This is only going to get worse.
Tonight’s post, the one that raised my blood pressure and quickly prompted me to hit ‘leave group’, was from a mum expressing concern that the childcare centre she was considering enrolling her son in had a male carer and that was a major turn off to her. Because, you know, male carers in childcare centres must automatically be child molesters.
I was actually a little disgusted by her view. I read through the comments on the post and some people thought she was being overly paranoid and others agreed with her. And then I thought; I wonder what people would have said if she expressed concern about an Asian carer at the childcare centre? Or an Indian one? Or a homosexual carer?
And then I thought; what kind of men does this woman have in her life?

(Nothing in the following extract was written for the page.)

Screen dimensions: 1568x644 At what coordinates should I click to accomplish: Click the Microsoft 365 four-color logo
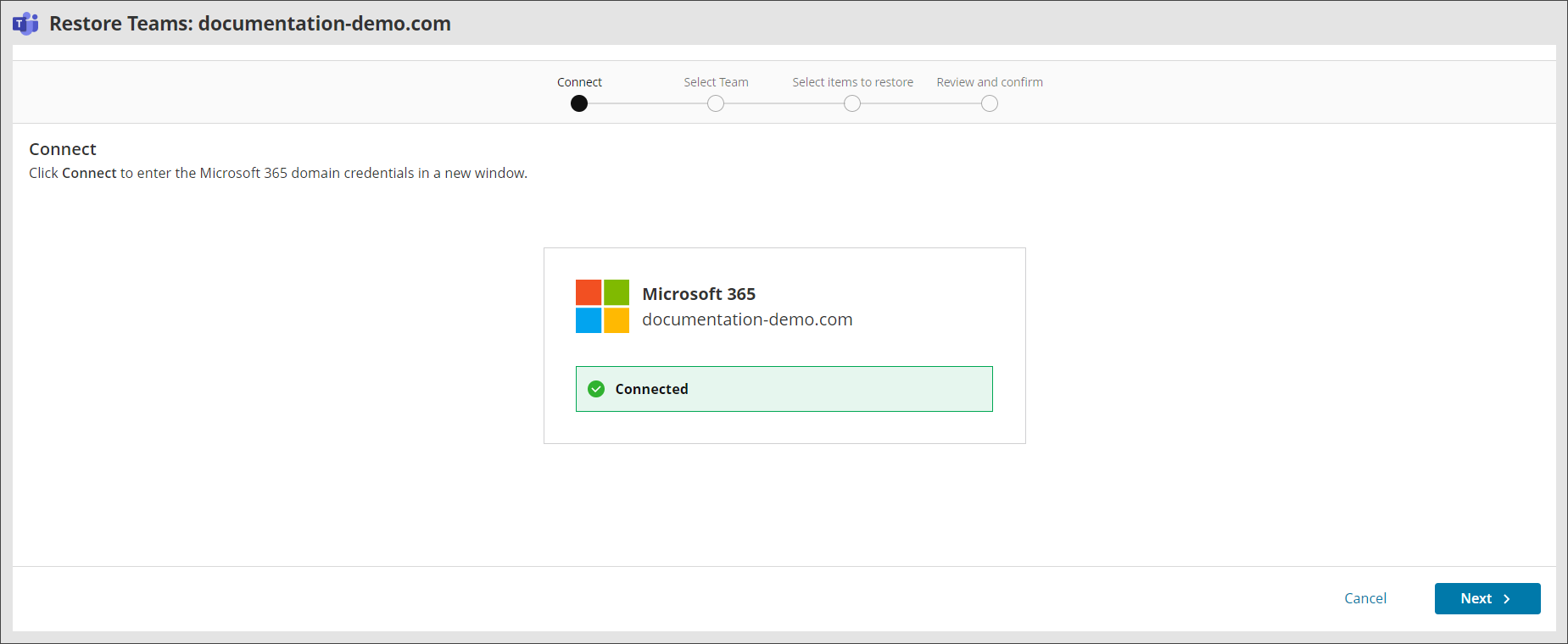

Because all of the men in mine are wonderful and decent and exceptional, and dare I say it, sometimes much better people than their female counterparts.
And then I thought; how did we get to a point where it’s ok to validly and publicly assume that the actions of a few horrible men can define an entire gender and generation?
And then I thought; I bet she watches A Current Affair every night. That or Today Tonight. Because if you’re not the sharpest knife in the drawer or you’re more ignorant than informed, it’s the exact type of deluded paranoia that these pathetic programs rely on to keep their ratings afloat.
And now, typing away furiously, I think; why just men? Women can be violent and abusive. What about that?
So that was it for me.
That and the fact I’m not actually interested in half the shit these mothers talk about. Parenting isn’t actually that complicated. Your child is not a robot designed to mimic your life and embody your hopes and dreams. Your job as a parent is to equip your child for the world, to the best of your abilities – to encourage them, to help them grow – physically, emotionally, mentally – to guide them, to give them the tools to be the best person they can possibly be, and hopefully use that in a way that helps others.
No one talks about that in this group. The focus is on more important things, like, you know, how to get your child to sleep in later, so you can sleep in later, and how to buy a house in the right zone so you can get the best education for your child without having to pay for it, and where to stay in Bali, and ‘oh, where was that café again, the one where I can sip my decaf-skim-latte-and-let-my-kids-run-wild?’, and how to give solids to your child, and why weet-bix are evil, and ‘where can I buy a realistic looking doll that doesn’t look too doll-like but is still a doll?’
There’s a lot of that going on.
It’s all funny memes and quotes about motherhood that are supposed to make an ordinary woman who has never done anything significant with her life feel better about her decision to bear children and cries of ‘I’m boooooooored, what can I do today?’
Bored? Bored? I haven’t been bored a day in my life.
And now, thankfully, I won’t get infuriated half as often either.
The mums I know – the ones I’ve made friends with and met along the way – are all amazing women. So I console myself with the hope that the ones that grate me so much are far and few between. Because I don’t want my son growing up in a world where he thinks that being a male child care worker, or a male anything, is weird or uncomfortable or unmanly.
I don’t want him to believe that what he sees on television and in advertising is a true depiction of what it means to be a man. Newsflash; not every man loves his shed and only knows how to navigate a remote control and enjoys beer and is stupid/embarrassing to his family.
For all our efforts in telling girls they can be anything they want (and they can), and for all the trail-blazing in helping them get there, we have somehow left behind a few huge gaping holes for our boys.
The holes are everywhere. On our TV screens and in our iPhones and in our schools and coming out of the mouths of women.
To the woman concerned about her son being in a centre with a male childcare worker, I only want to know your answer to this:
If you think so poorly of men, how can you ever hope to raise a good man?